• DATA SUPPLIED
※ ※ ※

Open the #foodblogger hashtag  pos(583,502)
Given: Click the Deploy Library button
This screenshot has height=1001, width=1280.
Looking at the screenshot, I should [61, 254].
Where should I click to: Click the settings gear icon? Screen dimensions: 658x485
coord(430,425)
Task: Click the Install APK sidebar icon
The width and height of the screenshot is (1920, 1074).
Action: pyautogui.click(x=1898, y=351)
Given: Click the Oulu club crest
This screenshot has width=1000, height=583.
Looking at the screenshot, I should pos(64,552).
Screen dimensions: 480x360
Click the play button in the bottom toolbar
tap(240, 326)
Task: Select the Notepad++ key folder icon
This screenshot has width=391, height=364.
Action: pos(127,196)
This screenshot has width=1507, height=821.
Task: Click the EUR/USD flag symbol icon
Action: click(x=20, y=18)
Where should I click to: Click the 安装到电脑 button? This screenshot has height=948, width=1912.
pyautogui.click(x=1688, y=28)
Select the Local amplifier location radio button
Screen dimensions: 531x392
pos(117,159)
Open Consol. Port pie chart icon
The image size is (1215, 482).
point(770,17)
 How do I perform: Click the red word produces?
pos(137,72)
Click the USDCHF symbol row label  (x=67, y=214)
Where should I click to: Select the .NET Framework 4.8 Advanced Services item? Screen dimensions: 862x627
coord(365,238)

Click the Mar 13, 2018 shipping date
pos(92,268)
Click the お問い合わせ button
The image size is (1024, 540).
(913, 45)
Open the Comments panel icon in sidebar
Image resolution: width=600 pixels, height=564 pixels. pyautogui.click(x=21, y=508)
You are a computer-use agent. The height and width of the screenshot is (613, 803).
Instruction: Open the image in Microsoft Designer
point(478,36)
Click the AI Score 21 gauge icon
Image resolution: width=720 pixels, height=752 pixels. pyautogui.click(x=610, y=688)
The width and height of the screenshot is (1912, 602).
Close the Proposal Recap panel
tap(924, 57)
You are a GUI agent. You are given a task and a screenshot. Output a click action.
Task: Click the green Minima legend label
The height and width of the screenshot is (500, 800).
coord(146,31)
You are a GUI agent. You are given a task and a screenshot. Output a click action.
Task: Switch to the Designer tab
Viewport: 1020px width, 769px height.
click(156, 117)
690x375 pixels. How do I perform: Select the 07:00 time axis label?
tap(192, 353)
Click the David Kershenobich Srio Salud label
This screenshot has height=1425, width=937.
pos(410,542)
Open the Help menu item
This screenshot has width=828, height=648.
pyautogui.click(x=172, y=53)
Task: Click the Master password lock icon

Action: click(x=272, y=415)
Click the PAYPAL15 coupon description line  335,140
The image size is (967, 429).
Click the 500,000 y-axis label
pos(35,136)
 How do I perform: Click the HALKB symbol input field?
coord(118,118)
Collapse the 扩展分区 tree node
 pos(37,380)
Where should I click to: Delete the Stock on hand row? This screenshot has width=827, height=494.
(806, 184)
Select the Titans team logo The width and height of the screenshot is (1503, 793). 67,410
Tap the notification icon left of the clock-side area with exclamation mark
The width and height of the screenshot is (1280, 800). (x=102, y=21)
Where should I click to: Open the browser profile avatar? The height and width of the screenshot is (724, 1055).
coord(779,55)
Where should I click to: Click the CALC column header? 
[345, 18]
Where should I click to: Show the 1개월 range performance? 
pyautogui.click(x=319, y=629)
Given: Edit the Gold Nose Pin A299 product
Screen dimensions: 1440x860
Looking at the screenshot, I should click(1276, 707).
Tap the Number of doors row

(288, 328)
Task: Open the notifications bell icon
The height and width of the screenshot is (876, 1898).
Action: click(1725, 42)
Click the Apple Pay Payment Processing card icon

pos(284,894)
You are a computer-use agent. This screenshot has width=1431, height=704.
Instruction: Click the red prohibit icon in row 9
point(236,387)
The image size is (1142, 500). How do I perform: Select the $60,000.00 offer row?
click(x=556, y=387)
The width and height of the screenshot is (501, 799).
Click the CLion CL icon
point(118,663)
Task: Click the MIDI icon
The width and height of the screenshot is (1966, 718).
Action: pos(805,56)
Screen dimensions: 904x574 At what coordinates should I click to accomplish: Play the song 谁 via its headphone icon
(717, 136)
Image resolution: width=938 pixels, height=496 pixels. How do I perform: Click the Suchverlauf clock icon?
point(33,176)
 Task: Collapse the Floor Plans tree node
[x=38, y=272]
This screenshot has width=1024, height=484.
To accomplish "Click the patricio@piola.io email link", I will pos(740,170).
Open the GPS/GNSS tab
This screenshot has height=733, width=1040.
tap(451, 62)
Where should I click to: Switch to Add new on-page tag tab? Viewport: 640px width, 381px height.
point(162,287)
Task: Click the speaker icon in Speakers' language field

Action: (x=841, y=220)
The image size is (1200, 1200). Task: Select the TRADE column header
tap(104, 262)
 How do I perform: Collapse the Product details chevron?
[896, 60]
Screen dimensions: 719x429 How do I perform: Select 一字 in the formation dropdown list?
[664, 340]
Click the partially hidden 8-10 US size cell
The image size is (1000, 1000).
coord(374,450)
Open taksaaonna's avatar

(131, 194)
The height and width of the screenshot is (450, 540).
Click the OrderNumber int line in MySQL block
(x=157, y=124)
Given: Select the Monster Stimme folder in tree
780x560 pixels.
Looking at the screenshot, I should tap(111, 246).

※ ※ ※

• BRIEF
In the listing above, find the line containing "Click the play button in the bottom toolbar" and the line containing "Select the Local", then repeat those two lines and everything between them exactly.

• ANSWER FOR THIS EXERCISE
Click the play button in the bottom toolbar
tap(240, 326)
Task: Select the Notepad++ key folder icon
This screenshot has width=391, height=364.
Action: pos(127,196)
This screenshot has width=1507, height=821.
Task: Click the EUR/USD flag symbol icon
Action: click(x=20, y=18)
Where should I click to: Click the 安装到电脑 button? This screenshot has height=948, width=1912.
pyautogui.click(x=1688, y=28)
Select the Local amplifier location radio button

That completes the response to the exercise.